> ARAHAN SINGKAT A
Tulis ulang baris-baris catatan di antara baris yang memuat "Open the File" dan baris yang memuat "Go to Электроника", termasuk kedua baris tersebut, sebagai daftar bernomor tanpa baris kosong.

> TEKS YANG DITAMPILKAN
--

Seolah tidak habisnya, wacana hubungan Islam dan Negara masih menjadi bahan perbincangan menarik termasuk dalam studi perbandingan hukum. Dalam konteks Indonesia yang bukan negara agama dan juga bukan negara sekuler, salah satu pertanyaannya adalah “mungkinkah hukum pidana Islam dapat diberlakukan sebagaimana aspek hukum Islam di bidang keperdataan telah berlaku di Indonesia selama ini?”
Sebagian orang akan menolak mentah-mentah berbagai gagasan soal hukum pidana Islam dalam hukum nasional. Penolakan ini bisa jadi sama kuatnya dengan penolakan mereka terhadap komunisme dalam kehidupan berbangsa dan bernegara di Negara Kesatuan Republik Indonesia (NKRI).
Akan tetapi, Guru Besar Hukum Pidana Fakultas Hukum Universitas Indonesia, Topo Santoso berpendapat sebaliknya bahwa gagasan tersebut sangat relevan dan ilmiah jika ditinjau secara jujur dan objektif. “Sebagai satu bidang kajian, mestinya kita tidak boleh alergi.
Kalau kita bicara studi perbandingan, objektif, bicarakan semuanya, Islamic law sebagai keluarga hukum sama seperti civil law dan common law,” katanya kepada hukumonline. Topo Santoso meluncurkan bukunya, Asas-Asas Hukum Pidana Islam, Kamis (12/10) pekan lalu.

--

> ARAHAN SINGKAT B
Salin kembali seluruh teks tentang hukum pidana Islam di atas tanpa perubahan sedikit pun.

> CATATAN YANG DIBERIKAN
--

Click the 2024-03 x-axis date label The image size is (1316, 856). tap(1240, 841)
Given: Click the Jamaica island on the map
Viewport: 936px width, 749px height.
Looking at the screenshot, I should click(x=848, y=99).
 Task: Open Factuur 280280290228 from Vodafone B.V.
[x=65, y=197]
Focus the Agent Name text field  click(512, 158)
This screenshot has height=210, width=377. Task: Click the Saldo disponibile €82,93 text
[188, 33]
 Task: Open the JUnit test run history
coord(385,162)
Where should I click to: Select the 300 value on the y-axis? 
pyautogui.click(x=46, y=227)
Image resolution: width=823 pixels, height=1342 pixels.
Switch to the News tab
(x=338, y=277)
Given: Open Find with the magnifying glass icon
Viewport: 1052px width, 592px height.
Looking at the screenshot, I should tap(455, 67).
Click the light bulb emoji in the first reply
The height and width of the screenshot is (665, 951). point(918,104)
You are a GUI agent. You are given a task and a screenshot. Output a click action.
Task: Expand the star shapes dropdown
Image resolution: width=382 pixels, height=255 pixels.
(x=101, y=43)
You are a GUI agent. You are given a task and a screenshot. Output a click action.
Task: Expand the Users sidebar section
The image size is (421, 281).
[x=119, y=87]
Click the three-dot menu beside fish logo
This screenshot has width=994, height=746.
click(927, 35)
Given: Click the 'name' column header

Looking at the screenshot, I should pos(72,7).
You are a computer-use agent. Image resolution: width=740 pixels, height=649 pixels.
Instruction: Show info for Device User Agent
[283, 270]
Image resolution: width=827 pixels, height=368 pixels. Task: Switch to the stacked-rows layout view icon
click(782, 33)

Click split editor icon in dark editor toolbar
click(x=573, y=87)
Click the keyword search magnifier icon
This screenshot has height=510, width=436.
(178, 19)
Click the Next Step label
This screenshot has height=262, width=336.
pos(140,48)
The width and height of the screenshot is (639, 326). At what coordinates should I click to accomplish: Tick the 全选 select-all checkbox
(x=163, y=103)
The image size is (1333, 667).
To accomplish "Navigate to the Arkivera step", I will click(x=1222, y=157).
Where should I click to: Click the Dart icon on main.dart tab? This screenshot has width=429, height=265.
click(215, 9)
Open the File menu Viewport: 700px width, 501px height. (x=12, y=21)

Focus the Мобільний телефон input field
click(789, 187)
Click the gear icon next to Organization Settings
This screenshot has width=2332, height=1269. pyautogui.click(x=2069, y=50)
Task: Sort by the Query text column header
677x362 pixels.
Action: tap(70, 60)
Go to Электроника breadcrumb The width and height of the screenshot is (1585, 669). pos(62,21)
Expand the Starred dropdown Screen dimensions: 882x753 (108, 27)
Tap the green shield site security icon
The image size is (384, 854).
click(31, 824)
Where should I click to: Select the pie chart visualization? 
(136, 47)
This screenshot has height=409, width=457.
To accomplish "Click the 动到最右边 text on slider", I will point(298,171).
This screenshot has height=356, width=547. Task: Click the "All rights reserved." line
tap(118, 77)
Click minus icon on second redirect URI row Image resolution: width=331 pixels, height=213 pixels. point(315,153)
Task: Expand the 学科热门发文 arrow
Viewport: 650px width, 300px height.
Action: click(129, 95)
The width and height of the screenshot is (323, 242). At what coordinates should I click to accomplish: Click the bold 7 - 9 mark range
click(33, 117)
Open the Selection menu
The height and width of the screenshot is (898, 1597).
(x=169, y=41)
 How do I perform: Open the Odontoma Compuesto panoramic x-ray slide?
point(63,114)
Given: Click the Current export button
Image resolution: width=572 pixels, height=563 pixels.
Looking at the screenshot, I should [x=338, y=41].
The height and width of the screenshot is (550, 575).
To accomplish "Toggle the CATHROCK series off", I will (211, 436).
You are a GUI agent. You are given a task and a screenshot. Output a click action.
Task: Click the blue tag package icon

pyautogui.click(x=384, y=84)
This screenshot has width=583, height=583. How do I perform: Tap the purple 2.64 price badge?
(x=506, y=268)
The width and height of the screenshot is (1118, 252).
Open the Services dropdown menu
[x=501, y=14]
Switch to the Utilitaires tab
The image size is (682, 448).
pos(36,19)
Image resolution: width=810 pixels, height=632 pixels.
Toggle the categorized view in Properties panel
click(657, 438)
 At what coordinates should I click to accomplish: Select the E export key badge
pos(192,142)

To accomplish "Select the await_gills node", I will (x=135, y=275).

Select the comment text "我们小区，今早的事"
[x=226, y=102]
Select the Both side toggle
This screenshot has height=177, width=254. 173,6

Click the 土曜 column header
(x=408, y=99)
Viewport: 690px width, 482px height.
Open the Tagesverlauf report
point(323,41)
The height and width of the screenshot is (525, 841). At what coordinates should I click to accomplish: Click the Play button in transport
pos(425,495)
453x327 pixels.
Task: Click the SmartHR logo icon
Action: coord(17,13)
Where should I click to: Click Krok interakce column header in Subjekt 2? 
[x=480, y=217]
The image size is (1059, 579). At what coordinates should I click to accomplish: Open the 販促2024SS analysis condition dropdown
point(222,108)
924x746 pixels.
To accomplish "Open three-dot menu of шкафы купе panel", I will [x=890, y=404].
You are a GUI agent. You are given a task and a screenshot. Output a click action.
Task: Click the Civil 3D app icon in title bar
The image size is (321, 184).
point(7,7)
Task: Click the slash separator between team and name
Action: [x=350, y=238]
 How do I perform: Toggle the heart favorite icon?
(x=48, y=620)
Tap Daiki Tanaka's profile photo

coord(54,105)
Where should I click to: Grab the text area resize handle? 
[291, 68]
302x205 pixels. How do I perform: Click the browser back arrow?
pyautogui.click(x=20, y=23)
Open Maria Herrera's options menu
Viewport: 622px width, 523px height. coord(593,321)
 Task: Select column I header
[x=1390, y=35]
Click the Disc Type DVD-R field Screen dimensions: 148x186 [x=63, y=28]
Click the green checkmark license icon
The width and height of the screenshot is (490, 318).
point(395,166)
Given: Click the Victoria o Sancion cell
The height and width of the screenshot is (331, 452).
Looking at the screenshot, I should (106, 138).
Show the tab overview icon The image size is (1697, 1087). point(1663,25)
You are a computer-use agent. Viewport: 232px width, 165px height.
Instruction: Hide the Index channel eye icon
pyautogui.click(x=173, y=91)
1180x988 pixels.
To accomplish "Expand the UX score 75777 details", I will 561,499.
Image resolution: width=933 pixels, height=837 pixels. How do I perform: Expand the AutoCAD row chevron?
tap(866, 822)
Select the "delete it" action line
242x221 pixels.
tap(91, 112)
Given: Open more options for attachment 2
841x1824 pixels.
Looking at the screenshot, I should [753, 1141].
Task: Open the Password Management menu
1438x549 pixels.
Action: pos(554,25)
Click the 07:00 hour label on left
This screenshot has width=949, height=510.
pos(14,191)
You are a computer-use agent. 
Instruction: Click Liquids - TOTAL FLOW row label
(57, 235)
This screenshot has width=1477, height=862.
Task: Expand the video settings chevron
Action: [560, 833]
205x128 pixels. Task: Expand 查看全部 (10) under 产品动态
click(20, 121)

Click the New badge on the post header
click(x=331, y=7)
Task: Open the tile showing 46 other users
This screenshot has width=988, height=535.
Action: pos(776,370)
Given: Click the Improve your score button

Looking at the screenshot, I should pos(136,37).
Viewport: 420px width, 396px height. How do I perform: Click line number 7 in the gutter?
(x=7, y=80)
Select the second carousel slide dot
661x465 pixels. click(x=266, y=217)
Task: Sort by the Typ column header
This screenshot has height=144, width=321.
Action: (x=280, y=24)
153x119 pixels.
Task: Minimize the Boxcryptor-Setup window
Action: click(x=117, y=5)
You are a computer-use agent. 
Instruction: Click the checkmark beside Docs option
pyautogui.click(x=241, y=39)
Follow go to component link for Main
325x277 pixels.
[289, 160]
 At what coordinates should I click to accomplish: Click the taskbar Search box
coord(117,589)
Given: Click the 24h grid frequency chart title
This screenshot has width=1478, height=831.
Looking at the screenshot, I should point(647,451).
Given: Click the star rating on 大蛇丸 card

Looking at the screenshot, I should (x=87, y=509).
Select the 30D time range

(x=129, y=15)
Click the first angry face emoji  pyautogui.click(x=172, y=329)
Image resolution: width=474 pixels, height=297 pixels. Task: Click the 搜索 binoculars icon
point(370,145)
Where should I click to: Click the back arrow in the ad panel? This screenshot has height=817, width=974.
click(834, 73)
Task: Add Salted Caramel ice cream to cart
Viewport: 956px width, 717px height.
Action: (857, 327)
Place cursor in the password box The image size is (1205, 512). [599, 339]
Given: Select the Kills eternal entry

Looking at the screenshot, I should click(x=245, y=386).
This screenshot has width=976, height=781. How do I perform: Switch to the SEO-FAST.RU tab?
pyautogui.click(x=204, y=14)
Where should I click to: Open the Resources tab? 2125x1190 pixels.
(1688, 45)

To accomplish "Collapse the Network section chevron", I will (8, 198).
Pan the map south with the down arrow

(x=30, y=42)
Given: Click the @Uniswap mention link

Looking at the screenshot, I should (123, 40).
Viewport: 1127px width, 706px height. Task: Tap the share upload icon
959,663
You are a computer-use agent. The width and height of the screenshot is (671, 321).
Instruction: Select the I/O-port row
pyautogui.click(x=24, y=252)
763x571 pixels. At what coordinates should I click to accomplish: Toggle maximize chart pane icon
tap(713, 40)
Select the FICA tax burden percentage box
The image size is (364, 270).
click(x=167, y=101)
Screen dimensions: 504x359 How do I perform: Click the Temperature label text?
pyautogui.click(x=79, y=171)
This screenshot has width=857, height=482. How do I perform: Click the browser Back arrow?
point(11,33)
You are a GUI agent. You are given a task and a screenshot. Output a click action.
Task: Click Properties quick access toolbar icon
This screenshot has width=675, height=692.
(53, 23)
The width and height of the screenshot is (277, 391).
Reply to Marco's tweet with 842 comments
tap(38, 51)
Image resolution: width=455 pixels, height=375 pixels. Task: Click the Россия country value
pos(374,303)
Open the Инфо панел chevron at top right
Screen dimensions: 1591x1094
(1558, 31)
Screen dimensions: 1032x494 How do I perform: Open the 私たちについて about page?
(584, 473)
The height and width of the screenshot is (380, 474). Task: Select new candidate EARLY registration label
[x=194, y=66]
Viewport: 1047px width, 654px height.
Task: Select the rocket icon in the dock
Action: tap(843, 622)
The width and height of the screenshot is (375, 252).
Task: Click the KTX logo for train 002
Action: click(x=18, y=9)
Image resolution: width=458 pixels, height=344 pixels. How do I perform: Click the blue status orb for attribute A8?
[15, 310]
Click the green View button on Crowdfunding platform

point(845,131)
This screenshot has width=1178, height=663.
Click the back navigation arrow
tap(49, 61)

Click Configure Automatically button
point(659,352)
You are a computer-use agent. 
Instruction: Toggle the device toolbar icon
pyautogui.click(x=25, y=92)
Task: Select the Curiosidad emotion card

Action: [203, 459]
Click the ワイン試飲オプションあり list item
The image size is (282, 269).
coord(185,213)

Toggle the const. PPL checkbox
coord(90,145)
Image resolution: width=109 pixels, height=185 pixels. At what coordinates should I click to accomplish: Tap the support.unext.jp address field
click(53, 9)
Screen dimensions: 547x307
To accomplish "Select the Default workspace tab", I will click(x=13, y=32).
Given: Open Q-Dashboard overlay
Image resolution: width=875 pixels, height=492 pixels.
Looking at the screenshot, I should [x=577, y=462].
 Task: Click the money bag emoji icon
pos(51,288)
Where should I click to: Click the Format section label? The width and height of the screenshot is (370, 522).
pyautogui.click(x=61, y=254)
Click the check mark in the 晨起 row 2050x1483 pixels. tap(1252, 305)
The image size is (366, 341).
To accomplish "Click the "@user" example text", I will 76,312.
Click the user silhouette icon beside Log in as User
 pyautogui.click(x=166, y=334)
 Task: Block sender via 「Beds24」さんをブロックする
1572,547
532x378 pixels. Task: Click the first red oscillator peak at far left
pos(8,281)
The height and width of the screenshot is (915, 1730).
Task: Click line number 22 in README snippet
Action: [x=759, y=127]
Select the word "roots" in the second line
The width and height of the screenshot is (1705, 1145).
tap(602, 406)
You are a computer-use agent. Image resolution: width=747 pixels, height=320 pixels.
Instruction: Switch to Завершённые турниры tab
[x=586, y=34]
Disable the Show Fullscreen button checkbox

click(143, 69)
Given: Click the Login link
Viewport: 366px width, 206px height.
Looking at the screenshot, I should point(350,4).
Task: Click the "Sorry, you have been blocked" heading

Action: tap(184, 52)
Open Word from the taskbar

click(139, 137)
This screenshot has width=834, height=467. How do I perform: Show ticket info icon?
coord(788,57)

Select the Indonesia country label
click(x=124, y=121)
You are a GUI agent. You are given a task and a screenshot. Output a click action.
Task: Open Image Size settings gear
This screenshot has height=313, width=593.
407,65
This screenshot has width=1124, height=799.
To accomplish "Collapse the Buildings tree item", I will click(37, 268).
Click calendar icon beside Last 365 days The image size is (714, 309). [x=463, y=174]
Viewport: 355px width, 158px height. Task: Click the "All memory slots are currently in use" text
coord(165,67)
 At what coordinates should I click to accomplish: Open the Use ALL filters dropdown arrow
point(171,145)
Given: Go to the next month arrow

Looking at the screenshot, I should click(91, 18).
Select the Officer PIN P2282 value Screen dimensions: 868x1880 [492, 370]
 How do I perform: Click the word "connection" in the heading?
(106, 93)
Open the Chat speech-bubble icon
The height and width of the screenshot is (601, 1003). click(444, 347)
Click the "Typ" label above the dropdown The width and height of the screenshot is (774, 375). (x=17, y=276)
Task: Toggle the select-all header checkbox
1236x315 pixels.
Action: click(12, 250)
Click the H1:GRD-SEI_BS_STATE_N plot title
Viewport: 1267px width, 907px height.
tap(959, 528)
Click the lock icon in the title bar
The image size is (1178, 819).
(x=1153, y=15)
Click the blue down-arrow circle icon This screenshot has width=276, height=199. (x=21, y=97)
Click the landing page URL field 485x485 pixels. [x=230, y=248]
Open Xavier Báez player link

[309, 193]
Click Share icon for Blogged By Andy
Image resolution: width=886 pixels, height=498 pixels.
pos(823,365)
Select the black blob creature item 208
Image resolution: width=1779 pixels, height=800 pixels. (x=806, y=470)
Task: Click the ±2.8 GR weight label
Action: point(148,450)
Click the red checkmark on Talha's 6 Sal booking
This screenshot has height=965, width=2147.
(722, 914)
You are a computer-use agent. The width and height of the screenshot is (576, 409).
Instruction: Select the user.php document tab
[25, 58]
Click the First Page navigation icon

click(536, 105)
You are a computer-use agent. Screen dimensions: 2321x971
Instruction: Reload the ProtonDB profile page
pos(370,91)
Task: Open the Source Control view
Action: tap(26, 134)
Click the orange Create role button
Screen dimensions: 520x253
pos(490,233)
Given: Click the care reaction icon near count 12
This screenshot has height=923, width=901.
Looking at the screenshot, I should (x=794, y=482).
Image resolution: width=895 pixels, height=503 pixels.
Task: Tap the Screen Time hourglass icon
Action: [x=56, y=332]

--

> JAWABAN BENAR A
1. Open the File menu Viewport: 700px width, 501px height. (x=12, y=21)
2. Focus the Мобільний телефон input field
3. click(789, 187)
4. Click the gear icon next to Organization Settings
5. This screenshot has width=2332, height=1269. pyautogui.click(x=2069, y=50)
6. Task: Sort by the Query text column header
7. 677x362 pixels.
8. Action: tap(70, 60)
9. Go to Электроника breadcrumb The width and height of the screenshot is (1585, 669). pos(62,21)

> JAWABAN BENAR B
Seolah tidak habisnya, wacana hubungan Islam dan Negara masih menjadi bahan perbincangan menarik termasuk dalam studi perbandingan hukum. Dalam konteks Indonesia yang bukan negara agama dan juga bukan negara sekuler, salah satu pertanyaannya adalah “mungkinkah hukum pidana Islam dapat diberlakukan sebagaimana aspek hukum Islam di bidang keperdataan telah berlaku di Indonesia selama ini?”
Sebagian orang akan menolak mentah-mentah berbagai gagasan soal hukum pidana Islam dalam hukum nasional. Penolakan ini bisa jadi sama kuatnya dengan penolakan mereka terhadap komunisme dalam kehidupan berbangsa dan bernegara di Negara Kesatuan Republik Indonesia (NKRI).
Akan tetapi, Guru Besar Hukum Pidana Fakultas Hukum Universitas Indonesia, Topo Santoso berpendapat sebaliknya bahwa gagasan tersebut sangat relevan dan ilmiah jika ditinjau secara jujur dan objektif. “Sebagai satu bidang kajian, mestinya kita tidak boleh alergi.
Kalau kita bicara studi perbandingan, objektif, bicarakan semuanya, Islamic law sebagai keluarga hukum sama seperti civil law dan common law,” katanya kepada hukumonline. Topo Santoso meluncurkan bukunya, Asas-Asas Hukum Pidana Islam, Kamis (12/10) pekan lalu.